TASK STATEMENT>
Starting at the line that contains "The height and width of the screenshot is (633, 1024).", write out every line through the last one in the records below, word for word. Leave out any pictures.

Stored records

'''

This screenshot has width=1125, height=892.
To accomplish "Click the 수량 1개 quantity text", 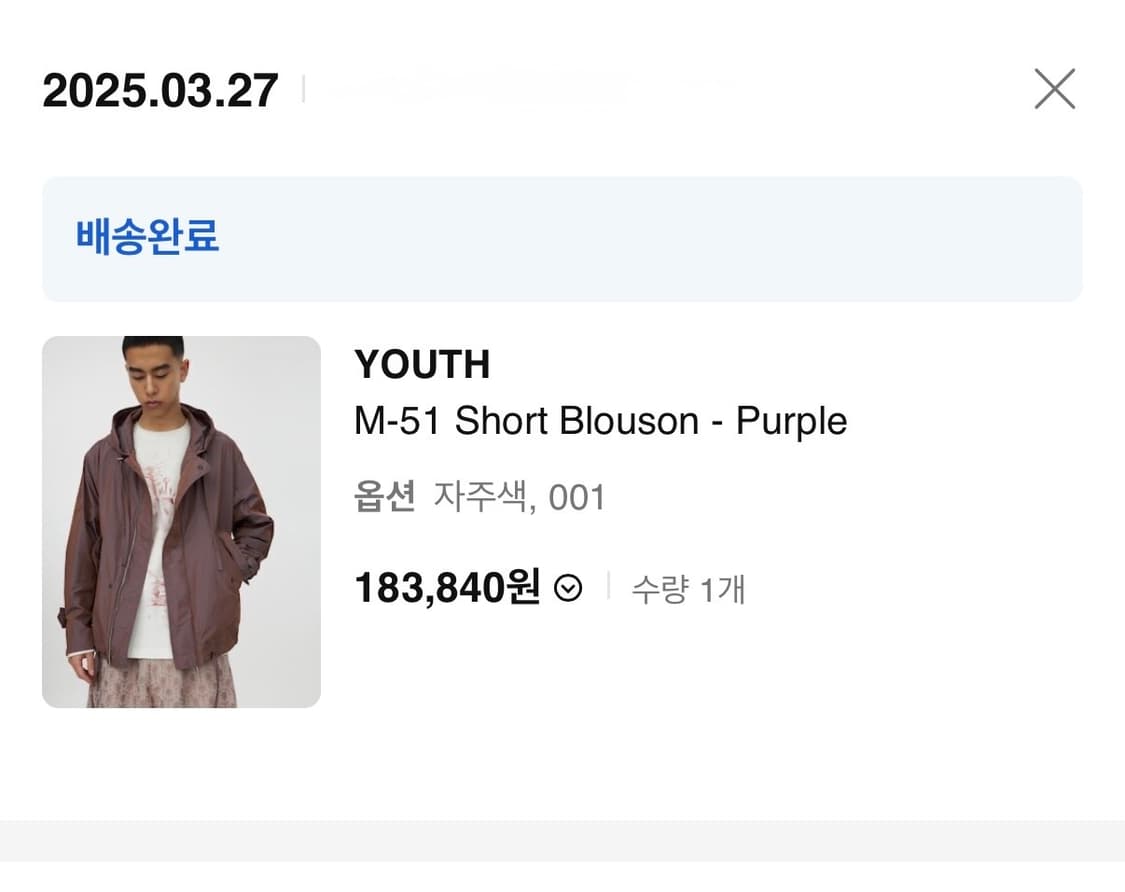I will pos(686,590).
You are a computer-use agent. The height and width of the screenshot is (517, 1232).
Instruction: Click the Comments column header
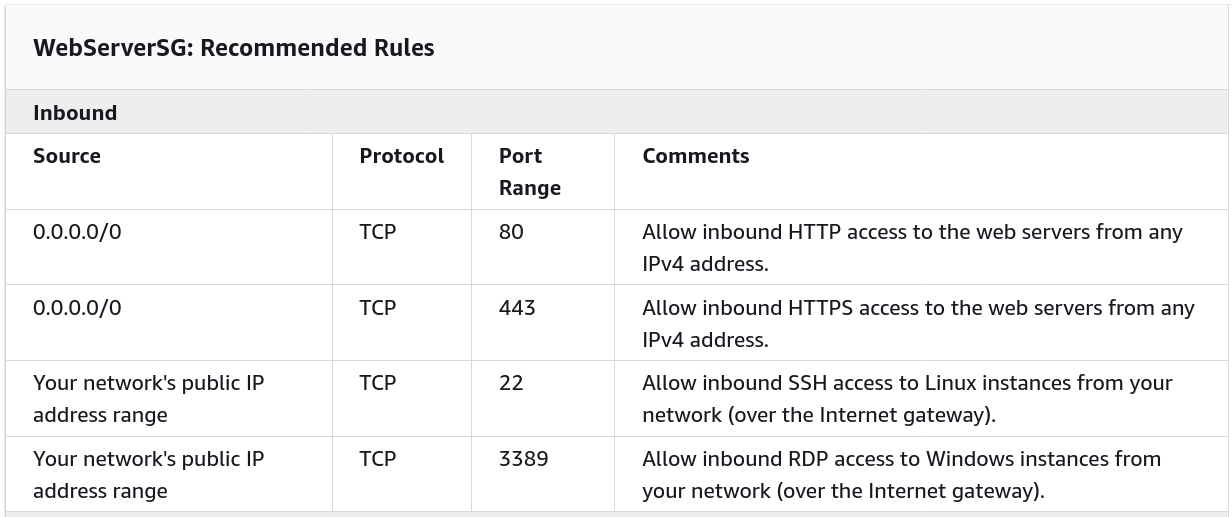[696, 156]
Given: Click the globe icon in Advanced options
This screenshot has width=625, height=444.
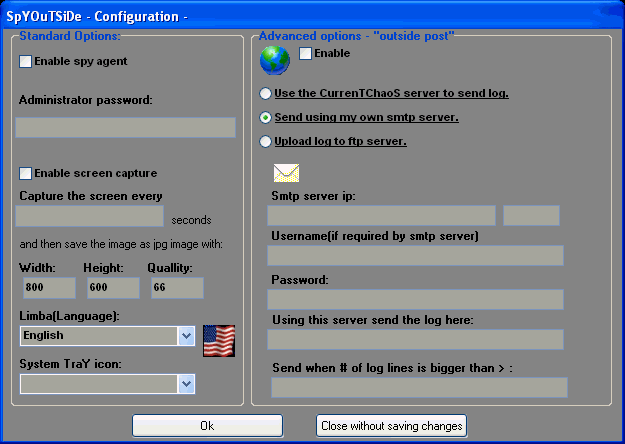Looking at the screenshot, I should (274, 62).
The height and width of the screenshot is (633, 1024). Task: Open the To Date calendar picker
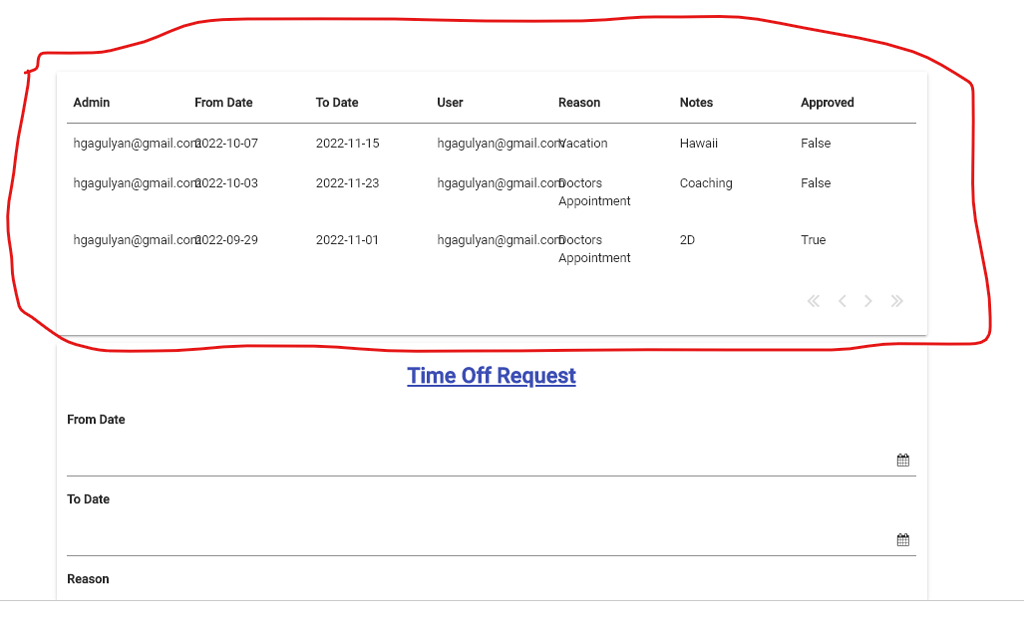click(x=903, y=539)
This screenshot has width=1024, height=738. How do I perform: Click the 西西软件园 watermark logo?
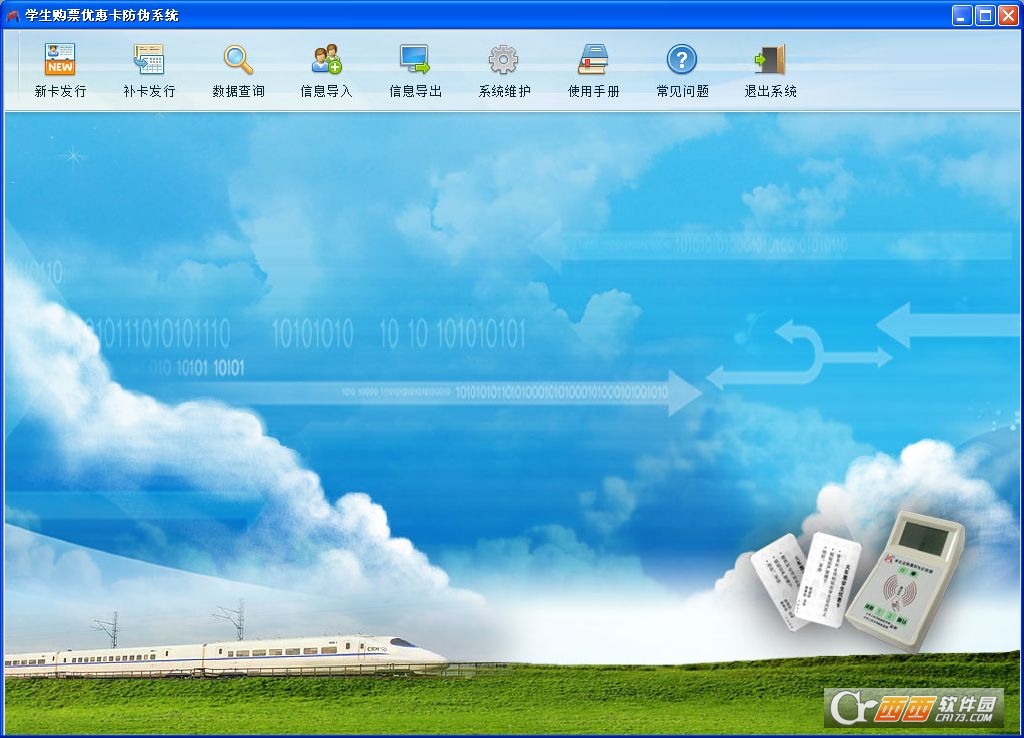[914, 707]
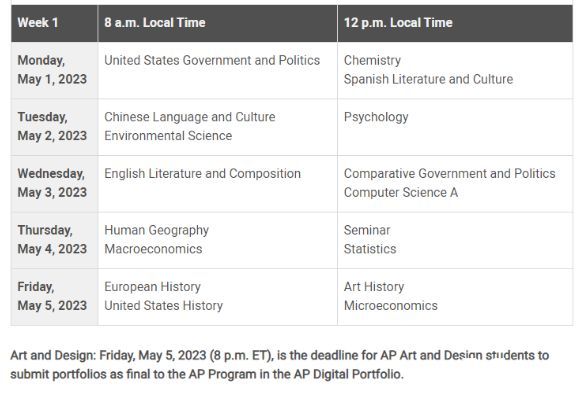
Task: Click the Microeconomics exam entry
Action: [x=391, y=306]
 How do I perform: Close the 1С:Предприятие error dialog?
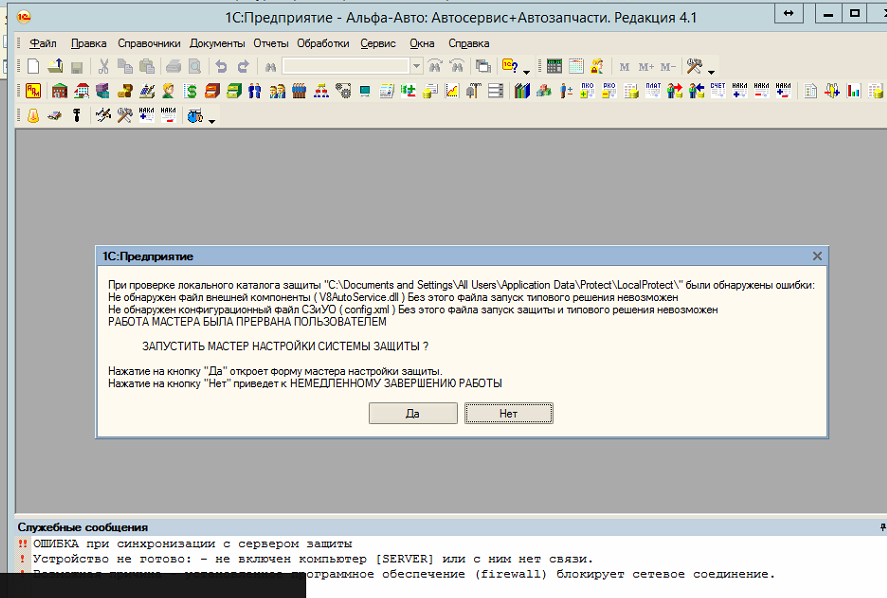pyautogui.click(x=817, y=256)
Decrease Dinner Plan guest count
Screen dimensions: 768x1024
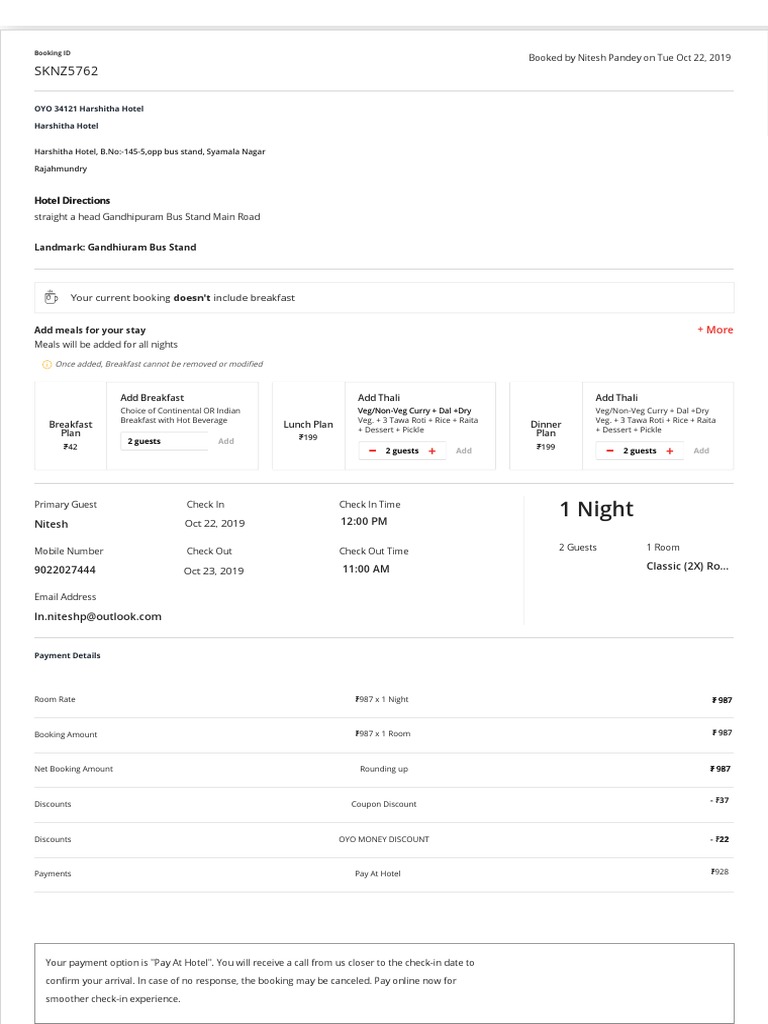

'''

SOLUTION FOR THIS EXERCISE>
The height and width of the screenshot is (633, 1024). Task: Open the To Date calendar picker
click(x=903, y=539)
This screenshot has width=1024, height=738. How do I perform: Click the 西西软件园 watermark logo?
[914, 707]
Task: Click the Microeconomics exam entry
Action: [x=391, y=306]
 How do I perform: Close the 1С:Предприятие error dialog?
pyautogui.click(x=817, y=256)
Decrease Dinner Plan guest count
Screen dimensions: 768x1024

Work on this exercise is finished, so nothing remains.